The Going-Away Date:  I actually owed this guy a date from a time when he asked me out two years ago when I already had a boyfriend.**  So before he moved away forever, we had a really fun Boston date wherein we went to Quincy Market and took a water taxi around Boston Harbor.  Then we sneaked into a high school prom and got mistaken for people who sell drugs to teenagers, which, if you've seen either of us, is kind of hilarious.  Good times.

June
The One Who Turned into a Boyfriend for a Little While:  Truth be told, the first date with this guy wasn't the most amazing date ever.  It was dinner and walking around Boston, but nothing spectacular.  I didn't give up on him, though, because, for one thing, he was an accountant, and isn't that the type of guy that women are all supposed to end up with?  It actually took a decent amount of time (note the multiple other dates in June) and tedious flirting for us to actually become a Thing, but eventually it turned into a pretty cool thing.  Of course, whenever I have a boyfriend that I really like, one of us has to move thousands of miles away for work, so it was a very short-lived pretty cool thing, but I'm okay.

The Home Teacher:  My awesome home teacher (who also had to move thousands of miles away...stupid Southern California taking all of my people) gave me a ride from the airport one night, and to thank him, I took him to the Jeremy Messersmith concert.  He really liked it, which is important because it stresses me out when I introduce my friends to my favorite things.  Also, he's one of those really outgoing people, and because of him we got to chat with Jeremy and his guitarist!

The Brother of the Groom:  In June I went to the wedding of my very good friend.  At the wedding, I met his younger brother, who was really cool, and who also happened to have nothing to do the next day, so he invited me to go kayaking and eat pizza afterwards.  It was a very fun day.  Although this guy also lives thousands of miles away (what is my problem?) and is probably too young for me, I decided that if we had ever gotten together, our "how we met" story would have been the best sitcom ever, albeit one that got canceled after a half a season because that's what happens to all of the good sitcoms (#saveSelfie).

October***
The Only Man in the World Who Appreciates Men Dressed Like Elderly Women as Much as I Do:  I went to a Golden Girls Drag Show with my friend.  It was rad.  Enough said.

November
The One for Whom I Can't Think of a Good Alias Because I Know That He's Probably the Only One Mentioned Who Will Actually Read This Post:  I went to one fantastic and one just-okay theatrical production with this person, and both times we ate delicious burgers beforehand.  He is awesome and tall and nice-smelling and all sorts of other flattering adjectives that he will read when he reads this.

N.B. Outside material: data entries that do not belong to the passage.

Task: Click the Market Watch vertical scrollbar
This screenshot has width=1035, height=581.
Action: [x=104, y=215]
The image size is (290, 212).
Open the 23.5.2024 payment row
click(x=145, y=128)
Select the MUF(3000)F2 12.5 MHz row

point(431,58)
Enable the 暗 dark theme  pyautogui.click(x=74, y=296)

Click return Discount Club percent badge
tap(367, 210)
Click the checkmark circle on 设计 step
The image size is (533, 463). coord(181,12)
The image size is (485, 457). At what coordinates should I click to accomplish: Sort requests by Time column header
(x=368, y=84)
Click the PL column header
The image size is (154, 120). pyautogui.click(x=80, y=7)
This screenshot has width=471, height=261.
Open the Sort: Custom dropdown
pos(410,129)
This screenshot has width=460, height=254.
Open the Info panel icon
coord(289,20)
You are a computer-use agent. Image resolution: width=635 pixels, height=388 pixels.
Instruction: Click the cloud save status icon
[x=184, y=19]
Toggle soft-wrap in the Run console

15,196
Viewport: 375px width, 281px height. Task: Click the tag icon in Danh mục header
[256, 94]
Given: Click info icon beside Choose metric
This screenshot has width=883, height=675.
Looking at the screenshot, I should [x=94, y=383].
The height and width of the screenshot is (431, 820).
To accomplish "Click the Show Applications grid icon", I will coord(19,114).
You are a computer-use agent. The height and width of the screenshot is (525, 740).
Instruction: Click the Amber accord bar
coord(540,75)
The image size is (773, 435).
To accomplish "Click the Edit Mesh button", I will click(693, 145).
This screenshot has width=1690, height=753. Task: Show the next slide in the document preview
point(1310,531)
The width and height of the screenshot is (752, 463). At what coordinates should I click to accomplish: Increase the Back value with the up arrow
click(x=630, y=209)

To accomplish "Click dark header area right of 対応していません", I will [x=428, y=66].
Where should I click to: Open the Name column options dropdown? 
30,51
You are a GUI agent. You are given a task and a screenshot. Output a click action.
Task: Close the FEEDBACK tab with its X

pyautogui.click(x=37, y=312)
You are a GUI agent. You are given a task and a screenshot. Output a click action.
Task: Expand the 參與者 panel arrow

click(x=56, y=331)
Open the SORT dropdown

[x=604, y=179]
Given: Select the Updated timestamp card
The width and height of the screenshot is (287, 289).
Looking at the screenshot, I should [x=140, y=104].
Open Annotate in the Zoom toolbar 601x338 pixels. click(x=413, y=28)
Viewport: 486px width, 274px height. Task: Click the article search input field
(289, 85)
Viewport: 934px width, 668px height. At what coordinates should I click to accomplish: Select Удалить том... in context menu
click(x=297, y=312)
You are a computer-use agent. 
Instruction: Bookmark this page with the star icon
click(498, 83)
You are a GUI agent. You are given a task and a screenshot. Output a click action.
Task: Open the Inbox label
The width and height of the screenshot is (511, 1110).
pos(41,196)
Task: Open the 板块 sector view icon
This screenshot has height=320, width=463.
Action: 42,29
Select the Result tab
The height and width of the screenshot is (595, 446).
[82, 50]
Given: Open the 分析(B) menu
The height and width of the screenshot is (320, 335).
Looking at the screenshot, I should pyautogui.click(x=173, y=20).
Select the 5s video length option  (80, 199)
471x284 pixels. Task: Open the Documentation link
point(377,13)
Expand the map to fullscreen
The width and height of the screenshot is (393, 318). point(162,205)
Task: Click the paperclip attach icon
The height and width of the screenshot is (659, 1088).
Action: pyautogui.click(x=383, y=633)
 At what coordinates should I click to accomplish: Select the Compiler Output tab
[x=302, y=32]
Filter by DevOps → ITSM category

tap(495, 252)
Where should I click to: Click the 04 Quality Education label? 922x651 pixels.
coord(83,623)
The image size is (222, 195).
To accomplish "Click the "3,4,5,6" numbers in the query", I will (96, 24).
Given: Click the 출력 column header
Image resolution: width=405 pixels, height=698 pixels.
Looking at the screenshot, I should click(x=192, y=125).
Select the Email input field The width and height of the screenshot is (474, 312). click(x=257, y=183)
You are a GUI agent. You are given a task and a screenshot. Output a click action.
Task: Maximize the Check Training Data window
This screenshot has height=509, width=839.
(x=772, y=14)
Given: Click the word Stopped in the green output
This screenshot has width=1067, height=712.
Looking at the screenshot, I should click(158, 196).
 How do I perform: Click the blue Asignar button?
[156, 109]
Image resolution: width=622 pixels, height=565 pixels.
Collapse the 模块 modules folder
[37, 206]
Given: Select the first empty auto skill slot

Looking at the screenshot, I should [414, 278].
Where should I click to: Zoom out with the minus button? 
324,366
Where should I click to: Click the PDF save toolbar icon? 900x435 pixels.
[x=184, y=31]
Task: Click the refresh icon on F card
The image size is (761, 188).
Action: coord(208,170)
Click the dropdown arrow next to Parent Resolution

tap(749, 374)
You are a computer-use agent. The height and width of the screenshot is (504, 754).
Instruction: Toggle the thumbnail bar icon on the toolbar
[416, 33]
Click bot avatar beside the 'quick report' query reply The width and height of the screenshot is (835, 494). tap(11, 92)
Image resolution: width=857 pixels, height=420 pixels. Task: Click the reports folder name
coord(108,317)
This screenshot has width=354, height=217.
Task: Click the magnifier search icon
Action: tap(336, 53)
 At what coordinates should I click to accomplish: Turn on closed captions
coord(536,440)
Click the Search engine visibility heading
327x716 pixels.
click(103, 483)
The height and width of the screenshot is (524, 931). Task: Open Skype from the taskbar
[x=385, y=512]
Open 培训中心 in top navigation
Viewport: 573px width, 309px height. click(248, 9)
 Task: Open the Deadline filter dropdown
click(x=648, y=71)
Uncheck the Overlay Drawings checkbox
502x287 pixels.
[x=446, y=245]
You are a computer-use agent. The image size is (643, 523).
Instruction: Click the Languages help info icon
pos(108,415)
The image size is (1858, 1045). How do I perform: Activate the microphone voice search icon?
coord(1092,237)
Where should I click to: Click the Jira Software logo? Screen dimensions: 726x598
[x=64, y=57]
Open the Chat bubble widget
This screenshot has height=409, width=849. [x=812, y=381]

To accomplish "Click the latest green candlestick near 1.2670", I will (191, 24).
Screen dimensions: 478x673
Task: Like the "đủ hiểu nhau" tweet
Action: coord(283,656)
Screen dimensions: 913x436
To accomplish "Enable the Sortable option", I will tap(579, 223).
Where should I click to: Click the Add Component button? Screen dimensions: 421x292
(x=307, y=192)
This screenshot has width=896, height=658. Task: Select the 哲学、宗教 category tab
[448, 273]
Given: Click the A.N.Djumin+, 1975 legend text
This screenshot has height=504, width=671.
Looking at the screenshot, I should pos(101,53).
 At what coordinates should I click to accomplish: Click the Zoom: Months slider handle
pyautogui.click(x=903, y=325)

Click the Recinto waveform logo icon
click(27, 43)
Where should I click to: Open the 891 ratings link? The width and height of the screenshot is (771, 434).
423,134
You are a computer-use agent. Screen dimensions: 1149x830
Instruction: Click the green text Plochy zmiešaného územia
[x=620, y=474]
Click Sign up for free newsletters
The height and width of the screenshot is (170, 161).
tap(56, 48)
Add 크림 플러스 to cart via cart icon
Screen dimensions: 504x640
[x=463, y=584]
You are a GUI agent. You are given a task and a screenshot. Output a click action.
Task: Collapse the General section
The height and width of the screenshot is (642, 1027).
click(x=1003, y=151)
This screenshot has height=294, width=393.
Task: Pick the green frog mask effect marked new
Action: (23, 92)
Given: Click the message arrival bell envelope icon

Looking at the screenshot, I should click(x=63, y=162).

I hope people don't see this blog post as me being, "hey everyone, look at how many dates I went on this year because I'm so pretty and awesome!"  If you do think that, I'll remind you that I currently have zero boyfriends.  Also, most of these were friend-dates with little-to-no romantic expectations.  Also, I think 2014 was a fluke year and I do not expect as much dating "success" in 2015 (because I'm kind of crabby...and also quals).  This was just my following up on a goal to become better at social interaction, and I think I did okay.



*We're Mormons; we get married quickly; it's fine.
**I almost said "yes" when he asked me out.  I still tell this story as an example of why it's important to use the word "date" when you're asking someone on a date...because otherwise you could just be going to a thing together.
***Lest you think I was having a "dry spell," remember that there was "steady dating" in there...like the kind of stuff you're not allowed to do until you're sixteen.